This week, U.S. Sen. Rick Scott, R-Fla., threw his support behind U.S. Sen. Jacky Rosen’s, D-Nev., proposal to “bar members of Congress who are convicted of felonies related to their official duties from collecting taxpayer-funded pensions.”
Rosen introduced the “No Congressionally-Obligated Recurring Revenue Used As Pensions To Incarcerated Officials Now (No CORRUPTION) Act” this week with Scott as a co-sponsor.
“It is unthinkable that a former member of Congress could be convicted of a crime involving public corruption and still benefit off the taxpayer dollars of hardworking families. If we are going to make Washington work for American families, we need real reforms that end the current dysfunction. I’m proud to sponsor this bipartisan, commonsense legislation to prevent criminals from getting taxpayer-funded retirement benefits,” Scott said.
“No member of Congress who’s convicted of a felony related to their time in office should receive a pension from American taxpayers. Our bipartisan bill will safeguard taxpayer dollars by closing a loophole that allows corrupt officials to continue collecting government pensions. It’s past time that corrupt members of Congress are held accountable,” Rosen said.
Scott’s office offered some of the reasons behind the bill.
“Current law requires former members of Congress convicted of a felony to forfeit their pensions only after exhausting their appeals, which allows convicted former members to go on filing one appeal after another for years while collecting their taxpayer-funded pensions.

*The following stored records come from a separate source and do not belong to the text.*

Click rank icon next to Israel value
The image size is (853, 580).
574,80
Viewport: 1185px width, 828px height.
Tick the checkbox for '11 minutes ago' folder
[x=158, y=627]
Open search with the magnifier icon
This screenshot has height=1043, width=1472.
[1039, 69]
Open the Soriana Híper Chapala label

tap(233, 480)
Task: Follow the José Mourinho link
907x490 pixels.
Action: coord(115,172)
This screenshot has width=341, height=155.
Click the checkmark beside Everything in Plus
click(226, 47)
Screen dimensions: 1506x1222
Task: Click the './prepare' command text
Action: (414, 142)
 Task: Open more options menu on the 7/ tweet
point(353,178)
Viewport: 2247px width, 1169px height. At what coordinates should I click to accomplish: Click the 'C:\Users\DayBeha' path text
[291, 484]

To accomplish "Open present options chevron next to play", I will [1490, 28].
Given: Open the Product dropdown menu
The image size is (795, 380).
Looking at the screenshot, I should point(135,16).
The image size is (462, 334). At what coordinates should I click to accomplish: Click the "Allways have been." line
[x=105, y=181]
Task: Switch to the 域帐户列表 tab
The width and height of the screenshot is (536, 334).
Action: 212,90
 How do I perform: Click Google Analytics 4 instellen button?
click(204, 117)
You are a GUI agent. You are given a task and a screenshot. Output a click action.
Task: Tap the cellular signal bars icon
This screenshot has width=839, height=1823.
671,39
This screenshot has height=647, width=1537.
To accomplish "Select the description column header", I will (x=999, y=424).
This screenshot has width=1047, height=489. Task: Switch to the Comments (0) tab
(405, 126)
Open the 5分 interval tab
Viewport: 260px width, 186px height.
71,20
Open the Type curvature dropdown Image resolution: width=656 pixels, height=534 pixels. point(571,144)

The No CORRUPTION Act amends the law to close that loophole, so former members of Congress lose their pensions immediately following a lawful conviction of certain felonies related to their official duties. The bill would also ensure that convicted former members of Congress who are pardoned by a president of the United States will not receive pensions unless a court overturns their convictions,” Scott’s office noted.
The National Taxpayers Union is backing the bill.
The bill was sent to the U.S. Senate Homeland Security and Governmental Affairs Committee. So far, there is no companion measure over in the U.S. House.